Eyes have been on Michael Flynn after his answers to pertinent Jan. 6 questions were revealed. What happened to Flynn?
Most people who are close to him seem to have decided not to have interviews with the media about Flynn's state of mind. But one person has a hunch about what's going on with Flynn.
Flynn pleads the Fifth during the Jan. 6 hearings
Flynn's responses to the Jan. 6 committee's questions about the insurrection were surprising and confusing. According to Business Insider, during a video conference, Representative Liz Cheney asked him, "General Flynn, do you believe the violence on January 6 was justified?" Immediately, Michael Flynn's lawyer turned off Flynn's camera and muted his speaker.
One minute and 36 seconds passed before his lawyer turned the camera back on. His lawyer asked Cheney to repeat the question, and then inquired if the question was being asked from a legal or moral angle. Cheney said she was asking on both fronts, and Flynn responded by invoking the Fifth Amendment
Cheney then asked, "General Flynn, do you believe in the peaceful transition of power in the United States of America?" Flynn simply replied, "The Fifth." The amendment protects against self-incrimination.

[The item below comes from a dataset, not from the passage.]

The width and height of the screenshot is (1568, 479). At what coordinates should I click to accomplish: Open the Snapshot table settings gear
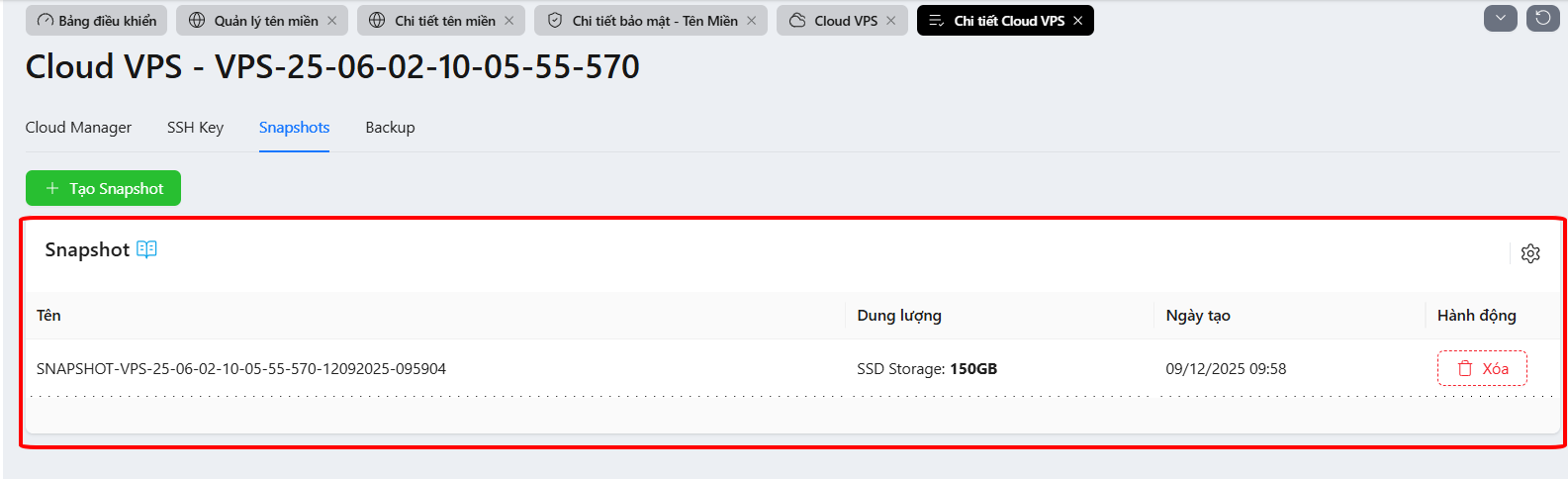pos(1530,253)
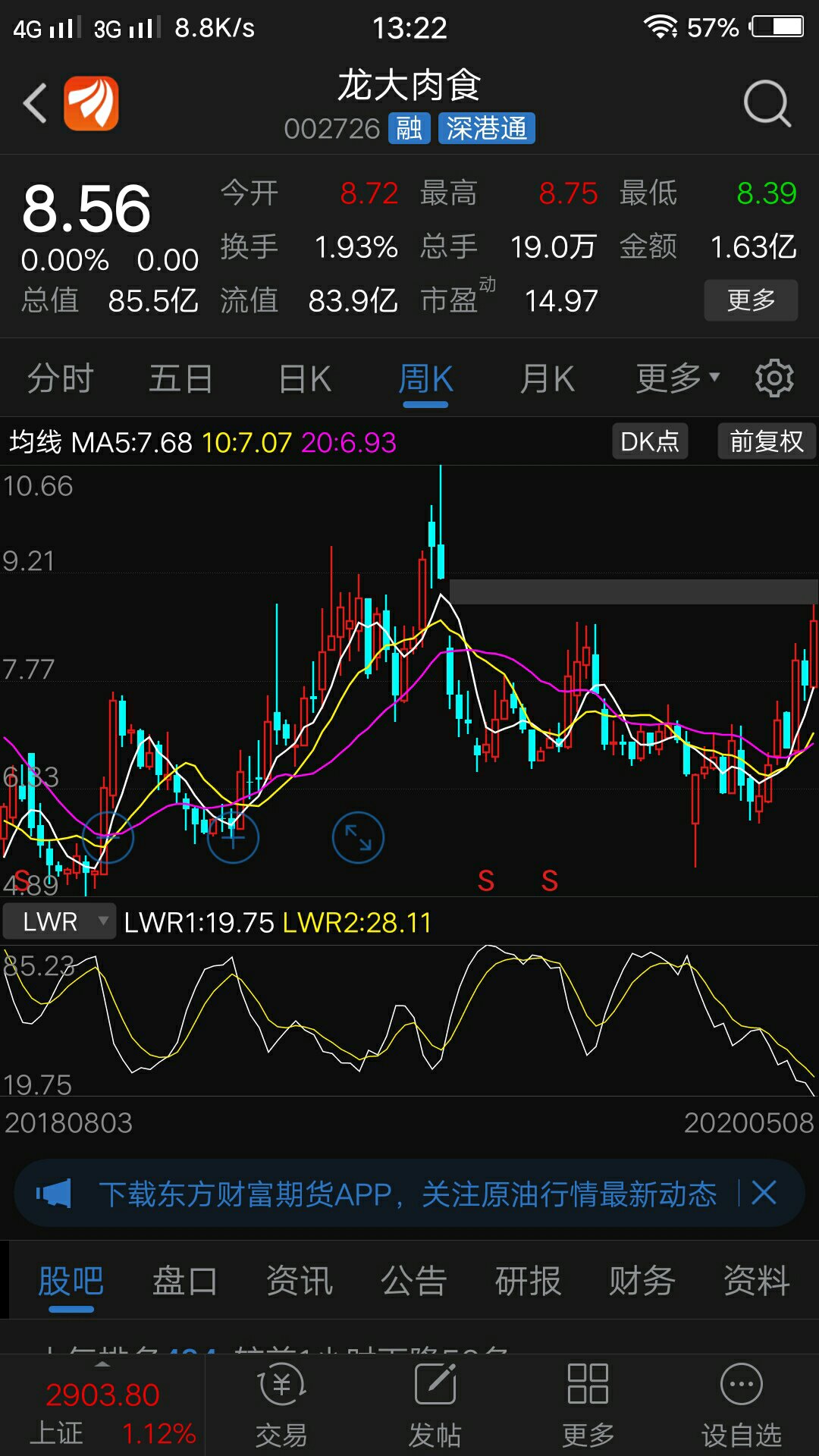Open the 公告 announcements tab
The height and width of the screenshot is (1456, 819).
coord(413,1281)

What happened to Michael Flynn?
Flynn's position and authority were swiftly called into question, especially by those on social media. It didn't help when Flynn was cited by the Department of Defense for not disclosing payments he received for business dealings with foreign entities. According to The Washington Post, Flynn received an estimated $450,000 from Russia and Turkey in 2015. As military members are forbidden from accepting foreign payments without prior authorization, Flynn has been fined around $40,000.
Additionally, Flynn was discovered to have acted as a "foreign agent" on behalf of Turkey. Social media was abuzz with ideas about how Flynn should be disciplined. One person tweeted that Flynn should be recalled to active duty, court-martialed, and then stripped of his pension and titles, while others tweeted they believe Flynn flat-out committed treason.
Some are wondering how a decorated individual like Flynn could have resorted to pleading the Fifth on crucial questions, being an agent for another country, and secretly accepting money from other countries. In an interview with The Atlantic, James Clapper, former U.S. director of national intelligence, gave his own theories about what set Flynn down this path.
Clapper said the start of Flynn's "demented behavior" began after he was terminated from the DIA. "He had a grievance... He became a bitter, angry man and just latched on to anybody who was opposed to Obama." He said that Flynn began to believe that the U.S. and its probes into his foreign dealings were really an act of persecution. Clapper also said he thinks Flynn simply spent too much time deployed and it "consumed him."